The most common frequencies desired to be shunted to ground are 50Hz and 60Hz. This is because these are the frequencies used worldwide for AC voltage from a wall outlet. Since many circuits are connected to wall outlets and operate from them, they are exposed to the 50Hz and 60Hz frequencies. From the wall outlet can be noise and other inference that introduces noise to our circuit. From the wall outlet to our circuit. Therefore, we typically just want to shunt whatever is on these frequencies to ground.
And, normally, we only worry about low frequencies with bypass capacitors. This is why the capacitor also recognizes hertz. High-frequency signals get filtered basically with any capacitor because capacitors don't offer much reactance at all to high-frequency signals. So normally, when we reference frequency, we are talking about the tens of hertz, not kilohertz or megahertz.
So we choose the value of the lowest frequency we want filtered out and then all frequencies above that also will be filtered because the capacitor offers them even lower reactance.
And the other component of the circuit that affects the capacitor value is the resistor in parallel to the capacitor. A higher resistance makes for a lower-valued capacitor to be used. A lower resistance makes for a higher-valued capacitor. The resistor and capacitor are in parallel, so they form a current divider. Current takes the path of least resistance, so the value of the capacitor is chosen so that it is 1/10 or less of the resistance of the resistor for the particular frequency we want filtered out.

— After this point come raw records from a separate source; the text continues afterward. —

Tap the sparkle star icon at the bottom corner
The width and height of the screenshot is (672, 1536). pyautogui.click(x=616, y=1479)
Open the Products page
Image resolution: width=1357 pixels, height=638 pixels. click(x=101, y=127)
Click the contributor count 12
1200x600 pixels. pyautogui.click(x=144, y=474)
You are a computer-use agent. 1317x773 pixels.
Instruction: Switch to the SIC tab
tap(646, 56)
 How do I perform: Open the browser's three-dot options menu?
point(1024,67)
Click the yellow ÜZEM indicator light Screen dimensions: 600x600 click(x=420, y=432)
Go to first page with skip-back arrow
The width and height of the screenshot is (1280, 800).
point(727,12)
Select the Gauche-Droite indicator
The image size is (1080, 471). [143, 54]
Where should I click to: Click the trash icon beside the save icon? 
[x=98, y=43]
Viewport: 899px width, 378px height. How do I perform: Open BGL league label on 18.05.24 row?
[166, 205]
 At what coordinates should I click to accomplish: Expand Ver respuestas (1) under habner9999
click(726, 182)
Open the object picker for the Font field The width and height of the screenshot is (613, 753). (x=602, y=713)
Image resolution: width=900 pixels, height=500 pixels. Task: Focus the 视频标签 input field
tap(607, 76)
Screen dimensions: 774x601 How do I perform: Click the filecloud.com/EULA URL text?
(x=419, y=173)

So the formula to calculate the reactance of the capacitor is, XC= 1/2πfc. Rearranging this formula, we get, C= 1/2πfcXC. XC is the reactance that we want the capacitor to offer. Since we want the reactance to be 1/10th of the resistance of the resistor, XC= RE/10. So this is why XC equals in the formula shown above. So if our resistor is 470Ω, then XC= 47Ω.
Let's do an actual example now so that you can follow it value by value.
Let's say we want to find out what value of a bypass capacitor that we need if we want to filter out an AC signal of 60Hz with a 500Ω resistor in parallel to the capacitor.
Plugging into the formula, C= 1/2πfcXC= 1/2(3.14)(60Hz)(50Ω)= 54μF, rounded up.
You always want to round up to give a little space for error.
So that's how this calculator computes the minimum capacitor value needed. Usually, if you are dealing with the tens of hertz and 400-500Ω for the resistor, a 100μF will always suffice very well. However, if you are using lower frequency values or lower resistance values for the resistor, you may need a bigger capacitor. If you are using a much greater frequency or larger resistor value, you can use even a small capacitor than 100μF.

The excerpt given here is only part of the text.